Message Too Old, No Replies

MSNbot aggressively over-indexing dynamic sites?

9 gigs of bandwidth in an hour!

         

Miss_Lynx

11:41 pm on Apr 10, 2005 (gmt 0)



A client of mine recently got a message from their web host saying they'd gone way over their monthly bandwidth allotment, only 1 week into the month... to the tune of more than $2000 in overusage charges!

A bit of investigating turned up the fact that the MSNbot had been hitting the site, which is a dynamic site based on a PostgreSQL database with a PHP front end, very aggressively for the past several days (as in that bot alone was accounting for 90% of the site's traffic), and then, late one night, it basically went crazy and started querying the database over and over, racking up over 9 gigs of bandwidth in a single hour before it calmed down.

I've now banned it in the robots.txt file, and it turns out the $2000 charge was based on average out the amount of traffic thus far this month to the whole month, so the estimate of what they will have to pay is dropping daily now that the spike's past, but there's no way they won't be looking at at least some kind of extra charges this month.

And the really bizarre thing is that the site it did this to hasn't even launched yet - it hasn't been submitted to any search engines and isn't linked to from anywhere that I know of, so I don't know how search engine bots are finding their way in (other bots have been indexing it too, but none of them have gone nuts the way the MSNbot did).

A friend pointed me to a thread here from last year in which several people mentioned having had problems with the MSNbot being over-aggressive in crawling both static and dynamic sites, but that thread is locked and there don't seem to have been any other discussions on the topic here lately that I can find.

Are other people here still having this problem?
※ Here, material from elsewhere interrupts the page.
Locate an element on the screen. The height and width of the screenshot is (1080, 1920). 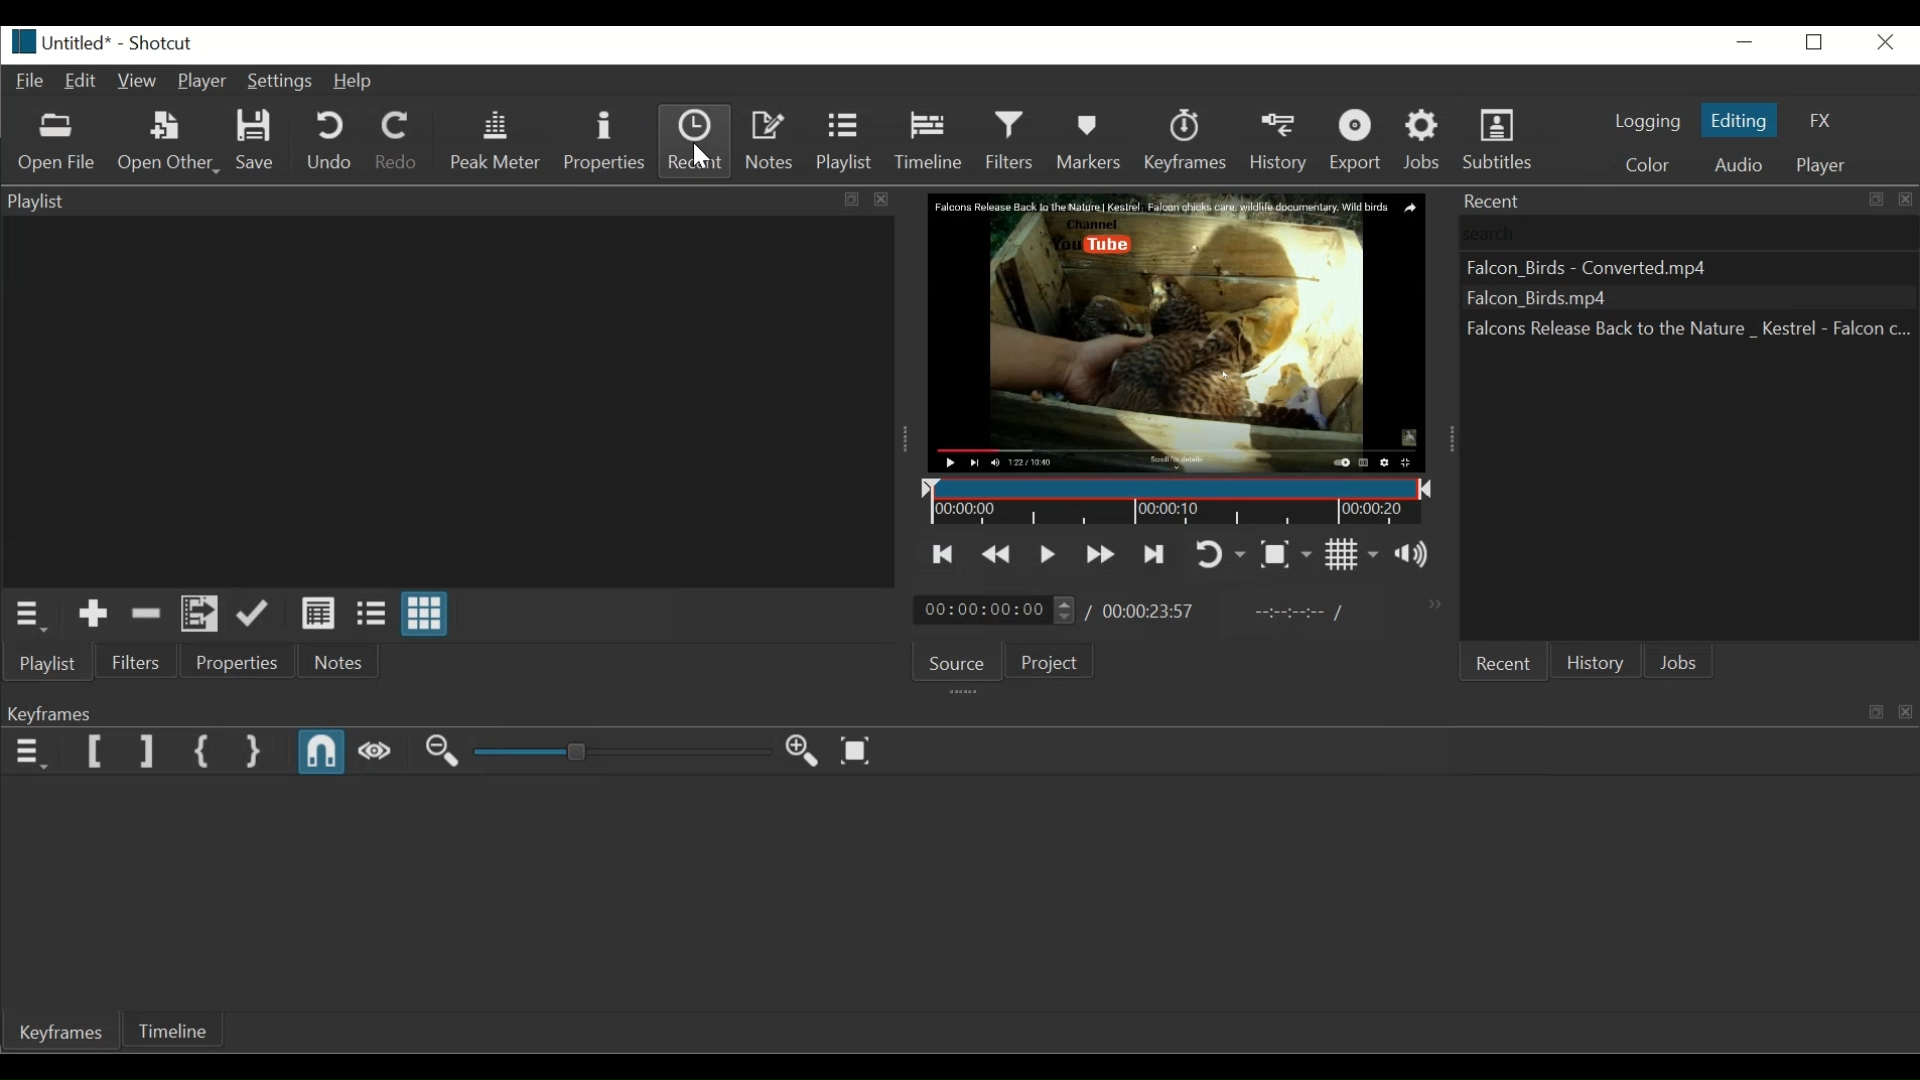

Does anyone know if there's a way to prevent what happened to that site and still get indexed normally? Getting spidered by search engine bots is all very well and good, but it shouldn't amount to a DOS attack, or run you up hundreds of dollars in extra charges...

blacknight

1:33 am on Apr 11, 2005 (gmt 0)

10+ Year Member



A number of our clients have had issues with the MSN Bot and dynamic sites where it would keep running queries and following dynamic links ad infinitum.

robho

8:54 pm on Apr 17, 2005 (gmt 0)

10+ Year Member



Does anyone know if there's a way to prevent what happened to that site and still get indexed normally?

I was hit by several aggressive bots last year (including the Googlebot, and to a lesser extent MSN), on a new site which has over a million dynamic pages.

I installed mod_throttle. This is for an Apache server (I assume there's something similar for the Microsoft server).

This allows you to set limits on how many pages any IP may request over a given time. After a bit of experimenting I set it to "no more than 2700 document requests in 45 minutes". All well-behaved bots and humans are under that limit.

As a side-effect, it also helps slow people attempting to copy your entire site, if the site is very large.

The site still gets indexed fine - just coming up on a million different pages indexed on Google from that site, after 6 months (but only a few thousand in MSN, they have breadth but little depth).

Span

9:16 pm on Apr 17, 2005 (gmt 0)

WebmasterWorld Senior Member 10+ Year Member



..racking up over 9 gigs of bandwidth in a single hour before it calmed down.

crawl-delay could help too:
[webmasterworld.com ]

zeus

7:26 pm on Apr 19, 2005 (gmt 0)

WebmasterWorld Senior Member 10+ Year Member



I have 4 pure HTML sites and 2 dynamic sites, the Pure HTMl is only indexed 5-10% of total pages and the dynamic are fully indexed, so yes MSN like dynamic sites.